Similar electrolyte abnormalities can be found in refeeding syndrome, where shifts in fluids, electrolytes, and hormones may cause further deficiencies including hypophosphatemia. Patients with history of anorexia nervosa, chronic alcoholism, uncontrolled diabetes, older age, and chronic malnutrition may be at higher risk.4 Different agents, even with the same underlying drug, may have different formulations and effects on patients. At times, patients may also be taking other diabetes medications such as sulfonylureas or insulin, which could precipitate worsening persistent hypoglycemia. Semaglutide has a half-life of approximately one week; as such, it is long-acting and requires supportive measures. There have been documented cases of overdose, and of note, there is no known antidote.5 Supportive care includes dextrose infusion and consideration of reversal agents for other medications used in combination (such as glucagon for insulin and octreotide for sulfonylureas).

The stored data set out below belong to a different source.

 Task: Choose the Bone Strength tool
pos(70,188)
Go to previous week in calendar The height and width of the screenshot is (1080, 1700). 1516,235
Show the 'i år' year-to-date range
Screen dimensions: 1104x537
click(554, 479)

Patient A’s symptoms improved with intravenous fluids, antiemetics, and over-the-counter analgesia in the acute setting. Similarly to management of intractable nausea and vomiting, labs to assess for metabolic function, renal function, and acute infection should be considered. The differential should include broad infectious etiologies, electrolyte abnormalities such as those secondary to refeeding syndrome, and hyperemesis secondary to etiologies such as cannabinoid use or pregnancy. Management of symptoms is the same for all of these, relying upon fluid resuscitation, antiemetics, and electrolyte repletion. However, if a patient has such side effects of this antiobesity medication, they should discontinue taking it and follow up with their primary care physician promptly for longitudinal management of dosage and tracking of laboratory results to ensure appropriate improvement, or be admitted for this workup if there are persistent lab electrolyte abnormalities and inability to tolerate oral intake.